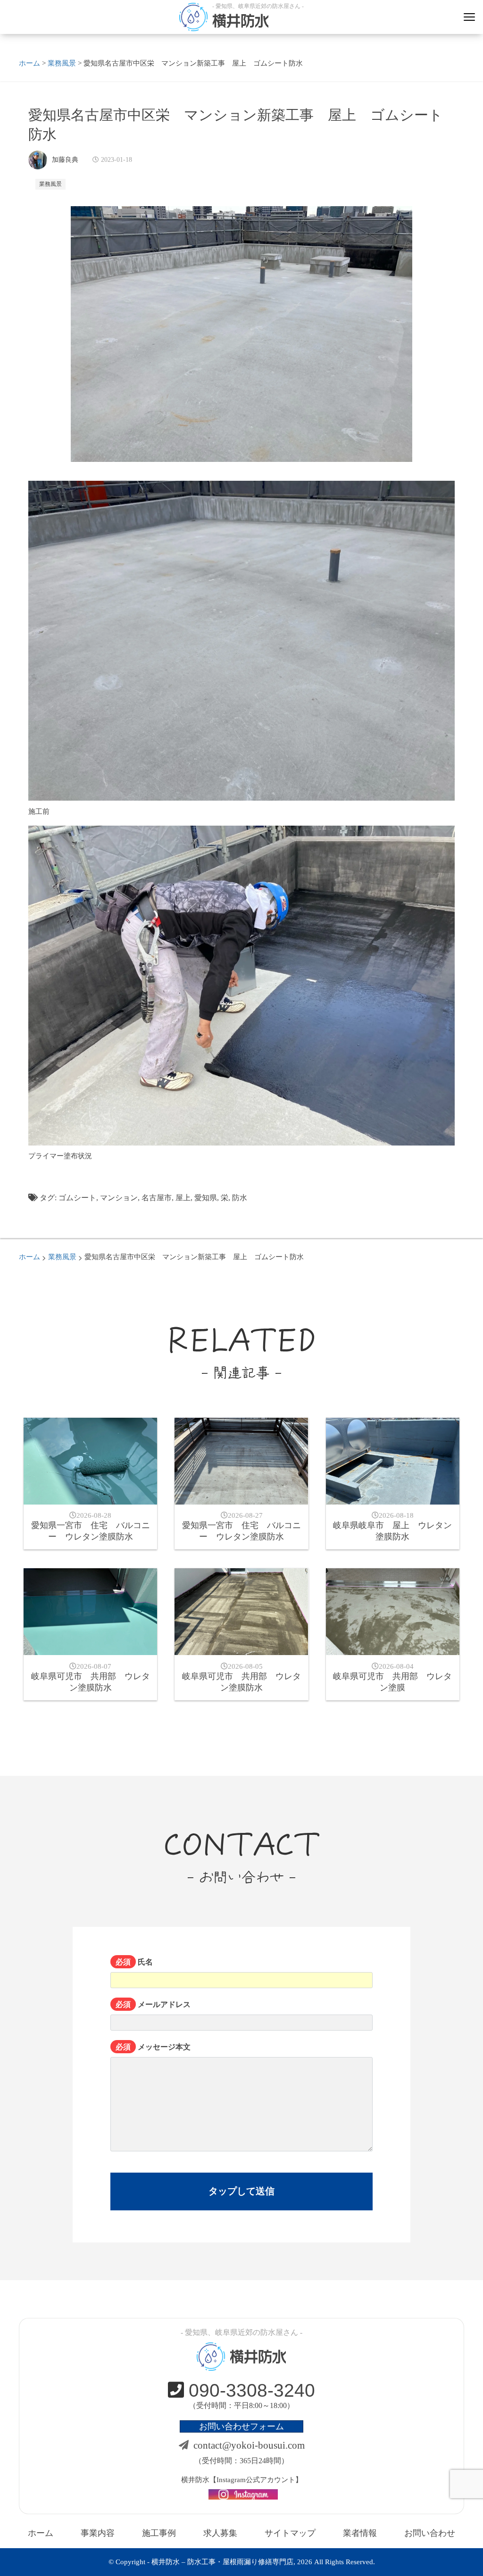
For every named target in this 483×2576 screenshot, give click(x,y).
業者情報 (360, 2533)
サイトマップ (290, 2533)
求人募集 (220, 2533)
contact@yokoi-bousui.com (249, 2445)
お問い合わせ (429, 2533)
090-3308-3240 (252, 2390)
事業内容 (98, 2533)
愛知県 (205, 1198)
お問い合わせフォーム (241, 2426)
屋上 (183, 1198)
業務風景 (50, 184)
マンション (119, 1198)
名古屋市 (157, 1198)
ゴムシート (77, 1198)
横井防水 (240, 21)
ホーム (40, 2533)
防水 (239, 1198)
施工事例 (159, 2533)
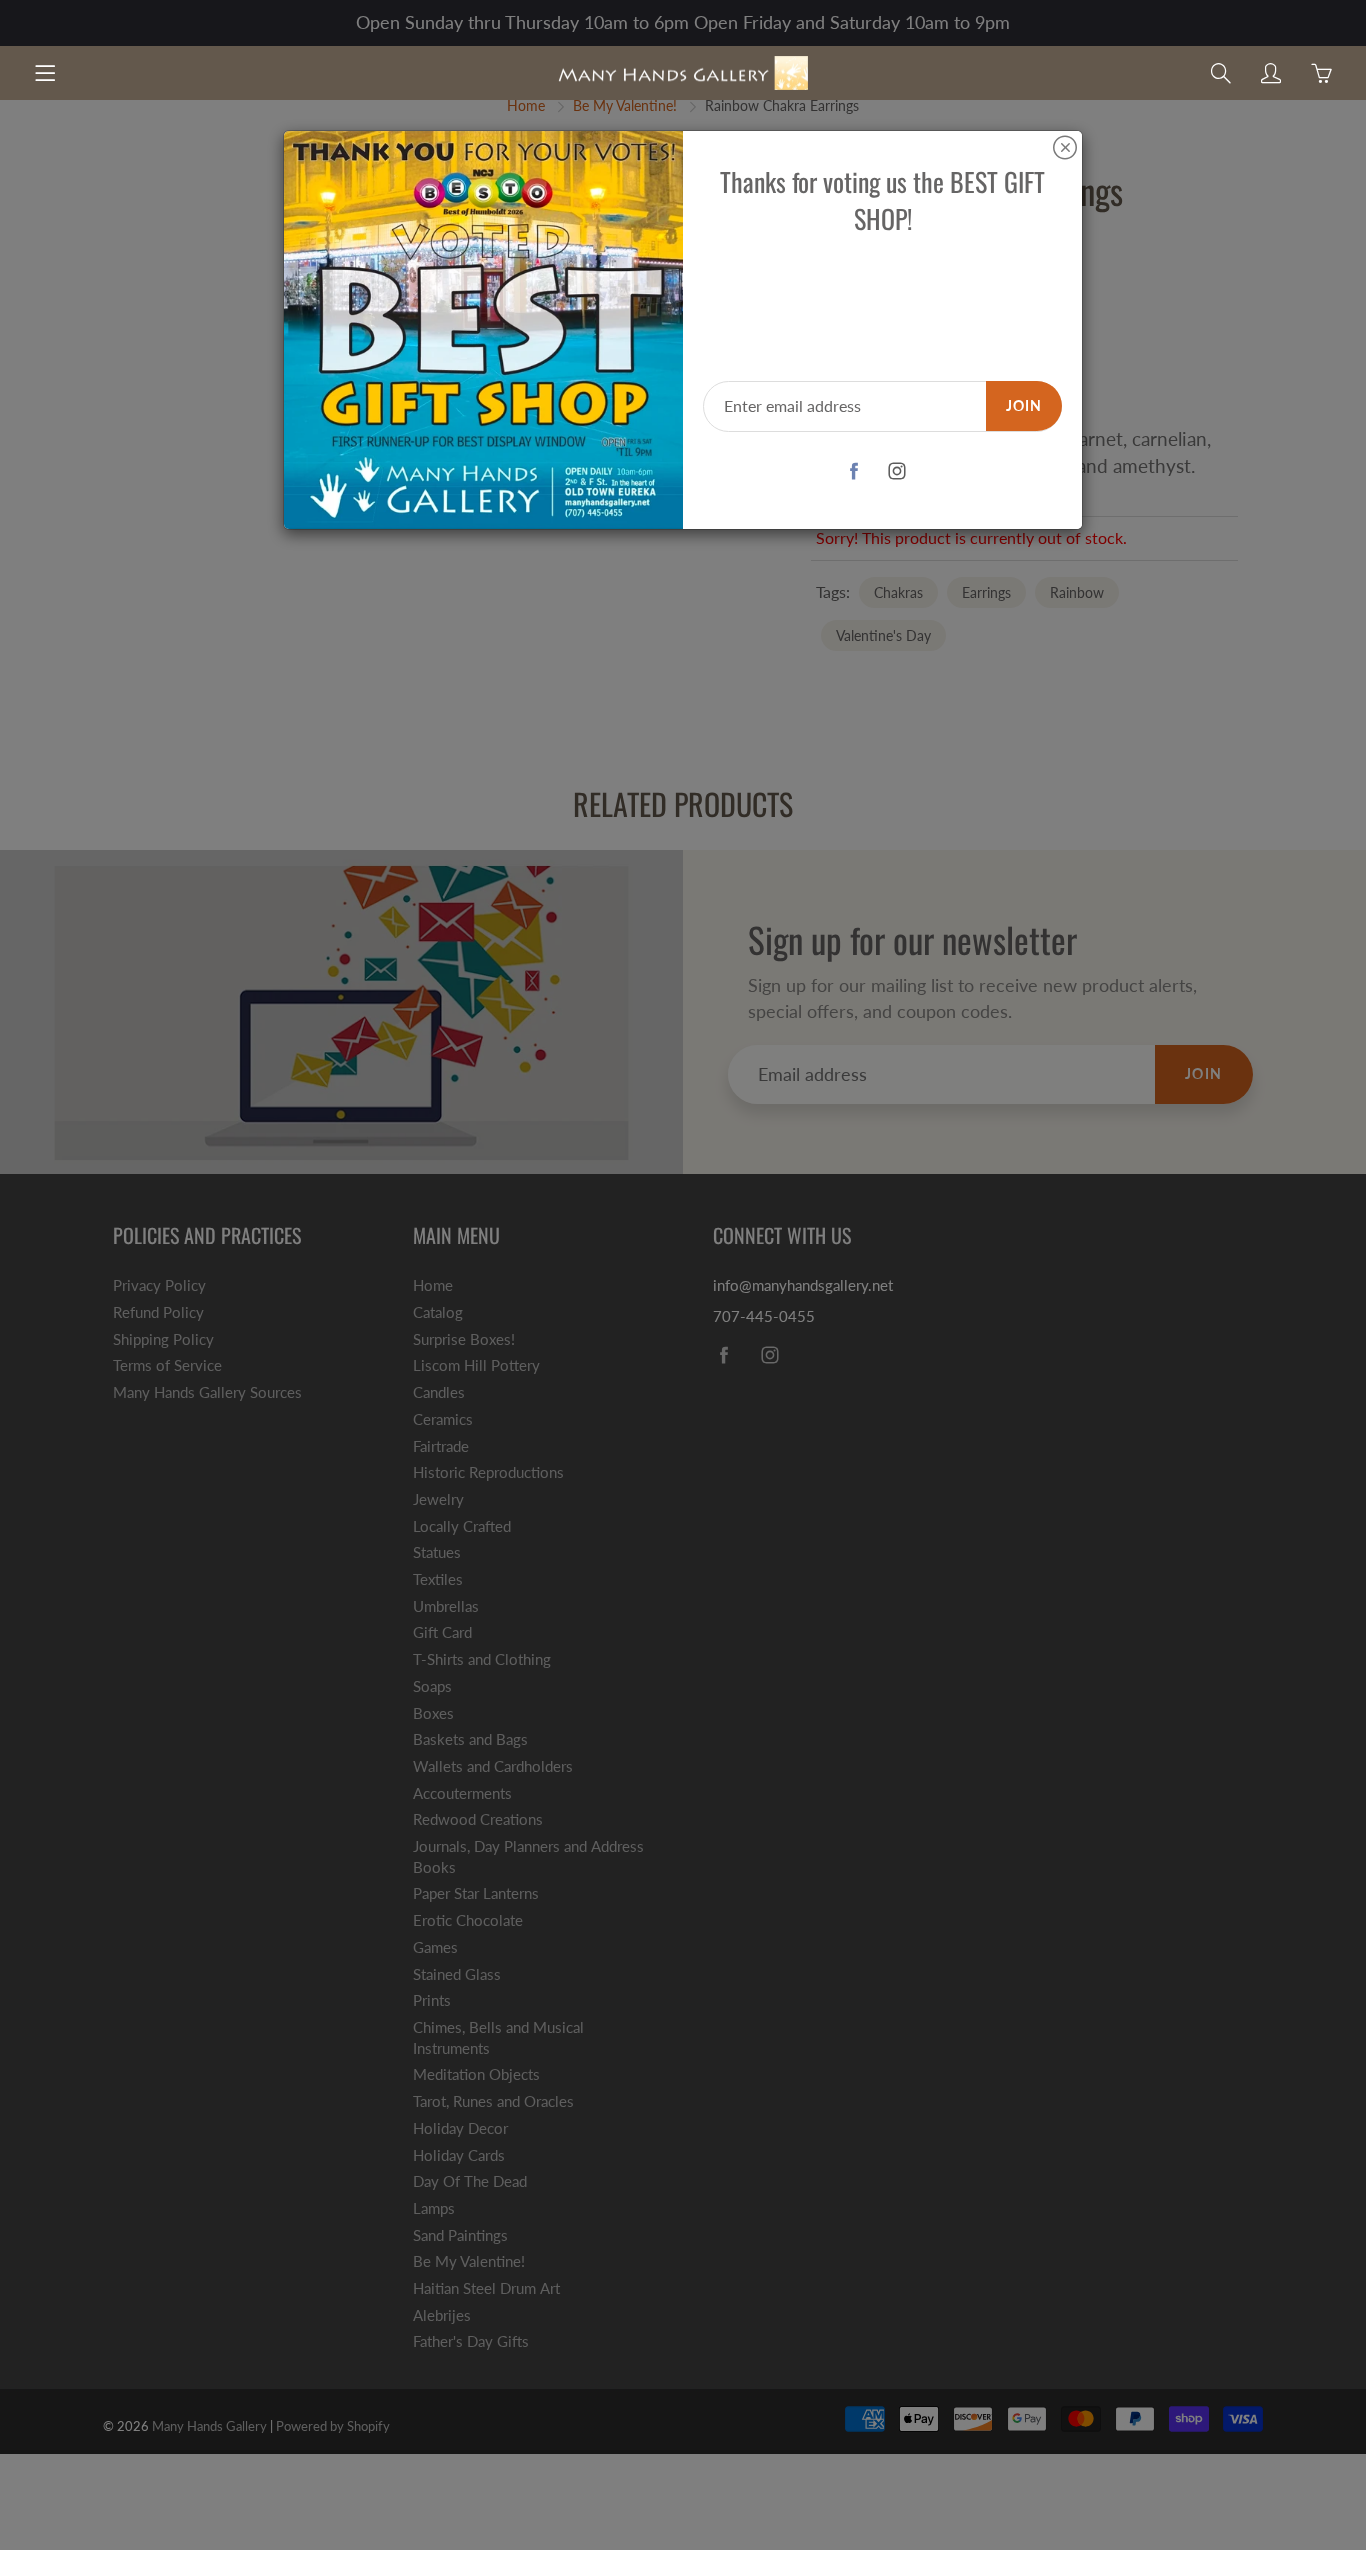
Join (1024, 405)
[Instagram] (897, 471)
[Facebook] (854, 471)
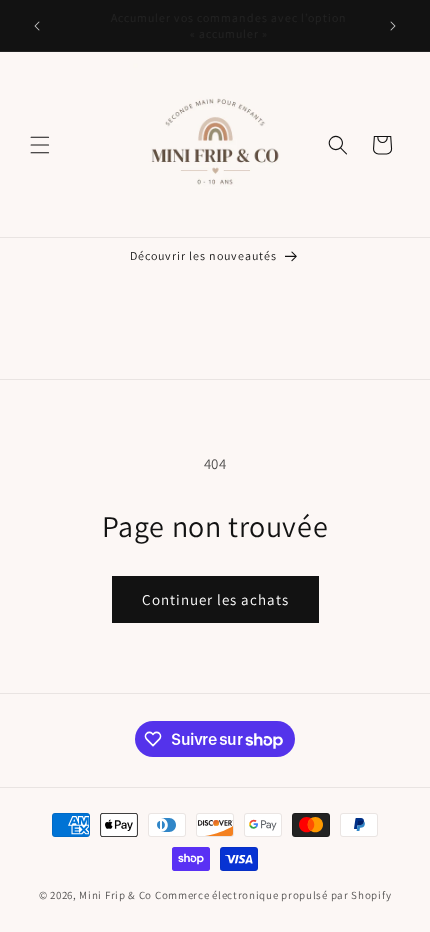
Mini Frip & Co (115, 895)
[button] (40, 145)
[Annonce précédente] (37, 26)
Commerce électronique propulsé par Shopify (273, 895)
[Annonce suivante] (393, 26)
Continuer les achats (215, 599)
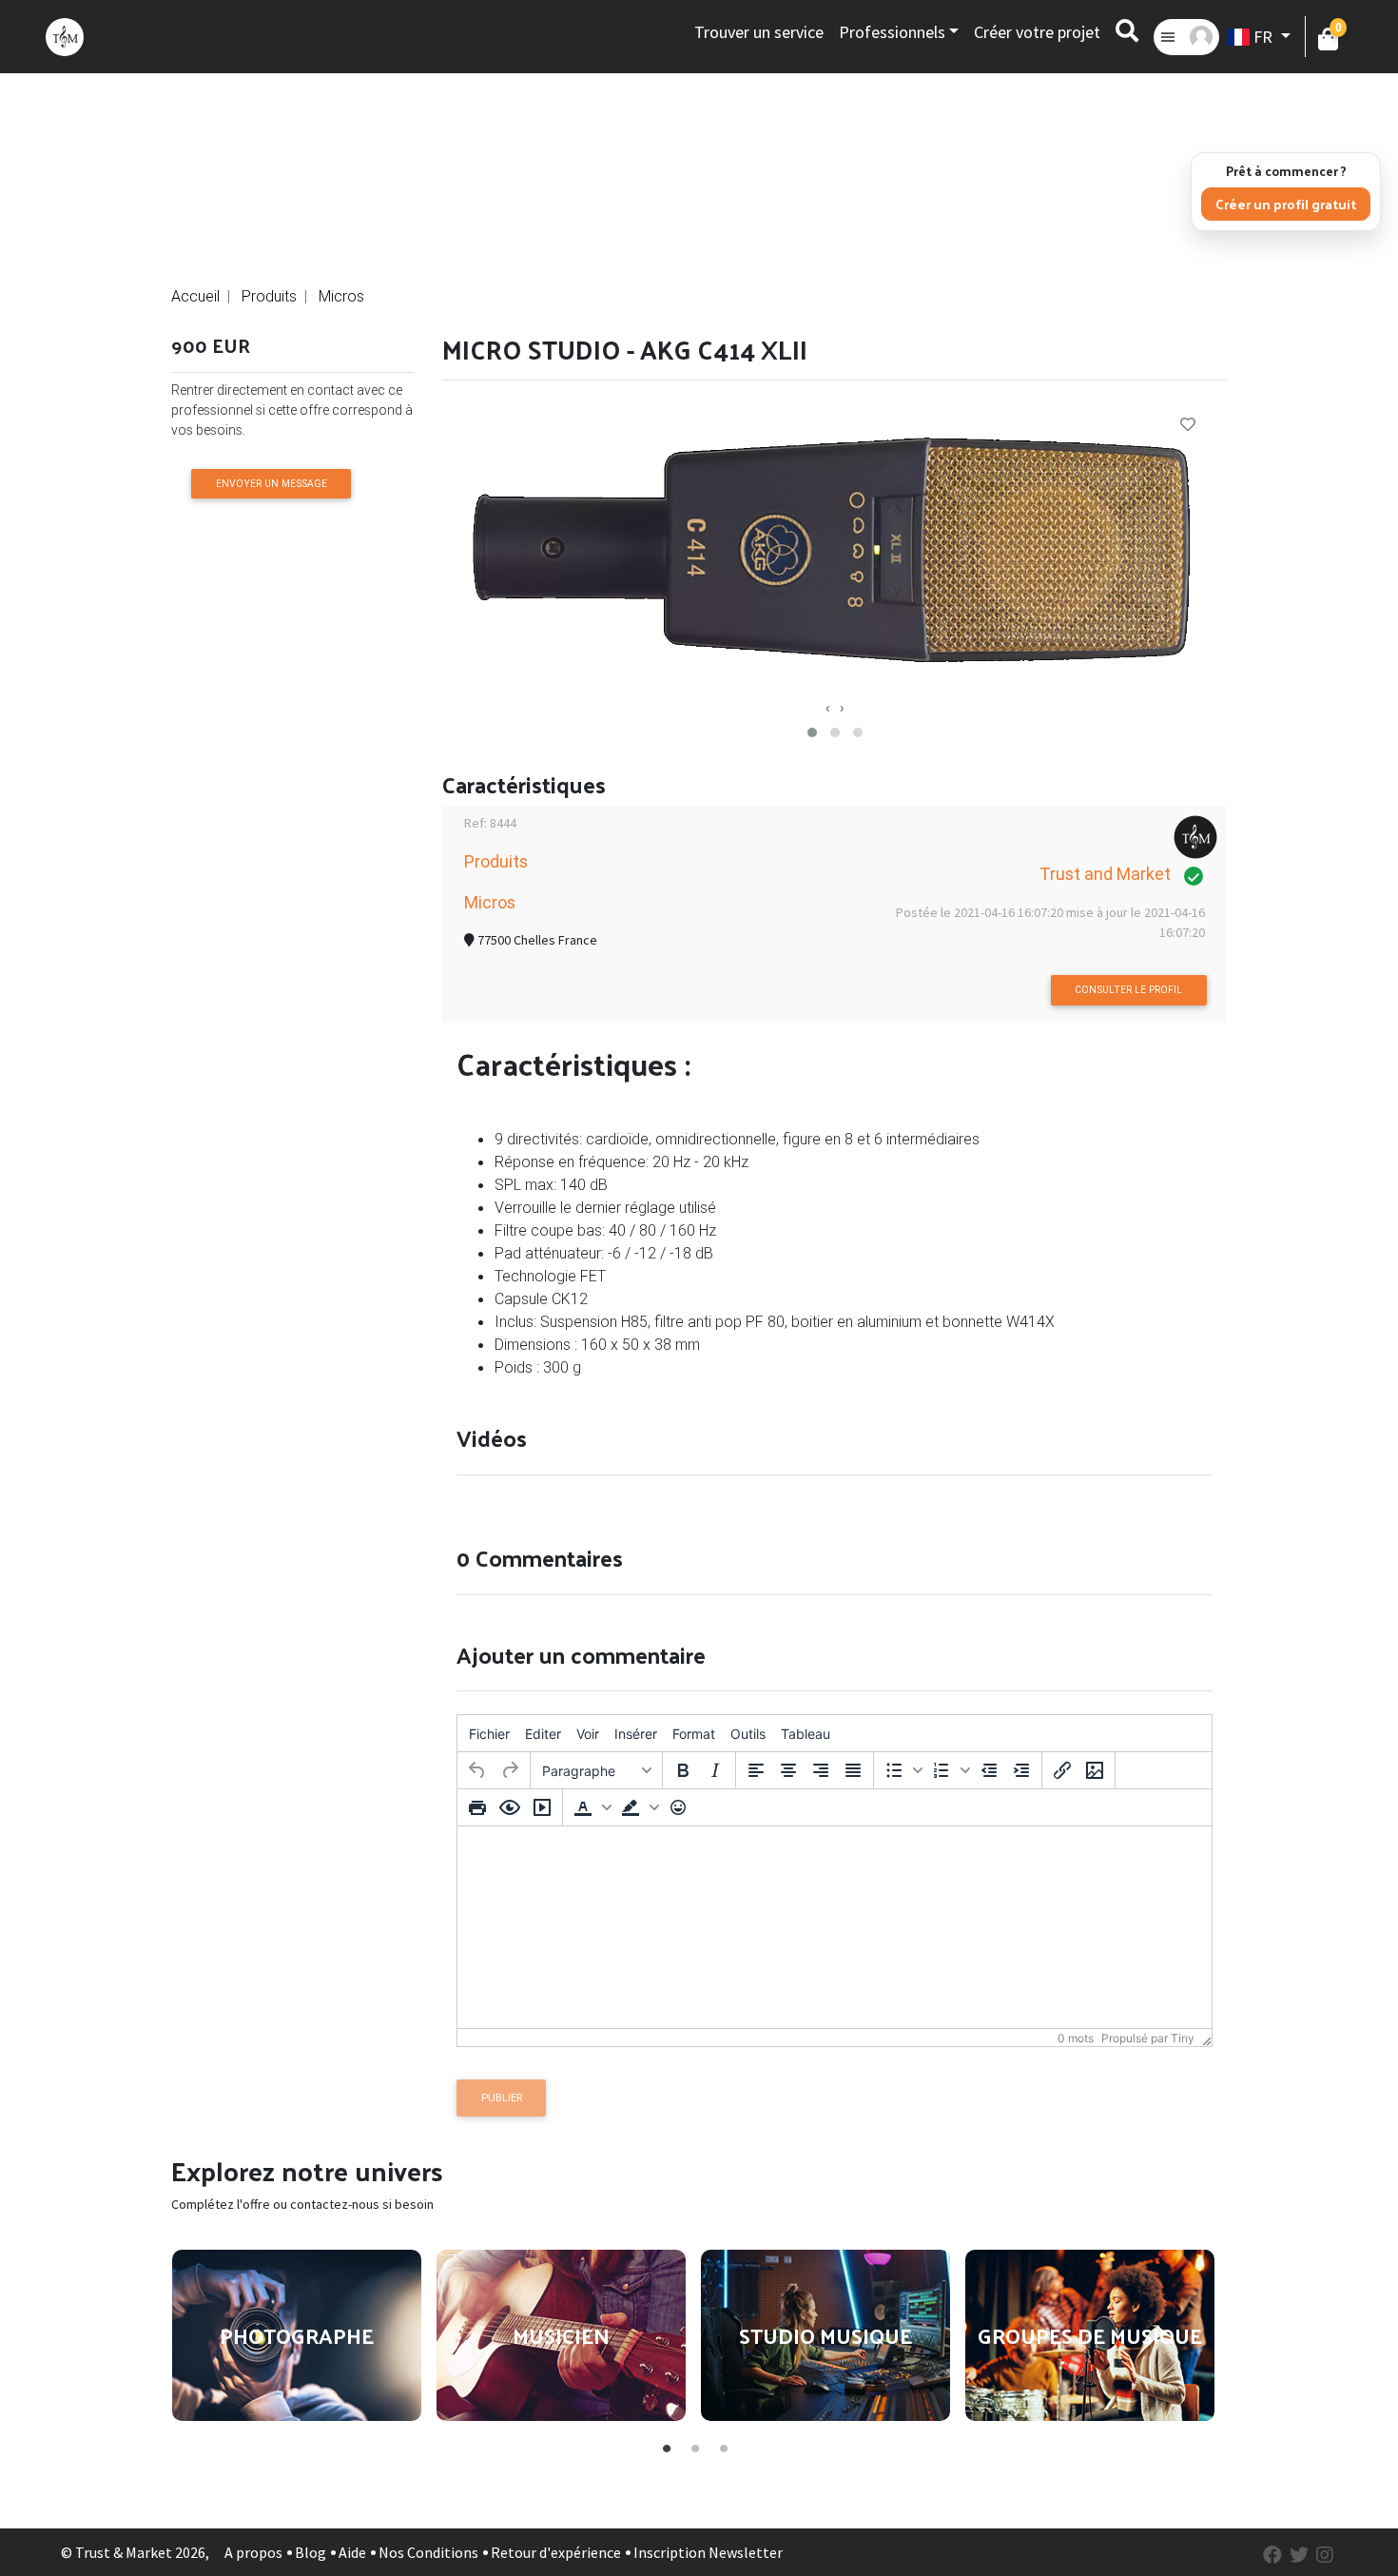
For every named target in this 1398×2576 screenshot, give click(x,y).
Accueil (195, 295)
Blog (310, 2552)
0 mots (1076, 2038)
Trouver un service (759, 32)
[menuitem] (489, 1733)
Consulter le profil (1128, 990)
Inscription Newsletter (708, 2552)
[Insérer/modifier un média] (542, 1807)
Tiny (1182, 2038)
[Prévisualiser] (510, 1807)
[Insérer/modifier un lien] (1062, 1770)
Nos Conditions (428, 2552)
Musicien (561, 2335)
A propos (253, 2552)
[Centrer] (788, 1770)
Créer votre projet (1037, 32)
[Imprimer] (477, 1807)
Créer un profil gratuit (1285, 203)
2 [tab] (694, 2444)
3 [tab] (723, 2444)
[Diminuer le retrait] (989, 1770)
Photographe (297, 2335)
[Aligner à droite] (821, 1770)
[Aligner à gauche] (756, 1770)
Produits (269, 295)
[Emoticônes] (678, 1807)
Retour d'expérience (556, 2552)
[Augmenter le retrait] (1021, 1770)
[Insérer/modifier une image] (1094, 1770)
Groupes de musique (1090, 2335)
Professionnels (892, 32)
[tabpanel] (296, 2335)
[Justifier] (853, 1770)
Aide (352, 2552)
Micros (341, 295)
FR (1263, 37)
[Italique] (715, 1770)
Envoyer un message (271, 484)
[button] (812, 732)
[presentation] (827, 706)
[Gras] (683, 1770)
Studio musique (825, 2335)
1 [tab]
——
### Requirement:
Using the data above, give again exactly the lines starting at the one holding "Join (1024, 405)" and ending at the one holding "Tiny (1182, 2038)", inclusive, and nothing more. Omit the pictures.

### The answer:
Join (1024, 405)
[Instagram] (897, 471)
[Facebook] (854, 471)
Mini Frip & Co (115, 895)
[button] (40, 145)
[Annonce précédente] (37, 26)
Commerce électronique propulsé par Shopify (273, 895)
[Annonce suivante] (393, 26)
Continuer les achats (215, 599)
For every named target in this 1398×2576 screenshot, give click(x,y).
Accueil (195, 295)
Blog (310, 2552)
0 mots (1076, 2038)
Trouver un service (759, 32)
[menuitem] (489, 1733)
Consulter le profil (1128, 990)
Inscription Newsletter (708, 2552)
[Insérer/modifier un média] (542, 1807)
Tiny (1182, 2038)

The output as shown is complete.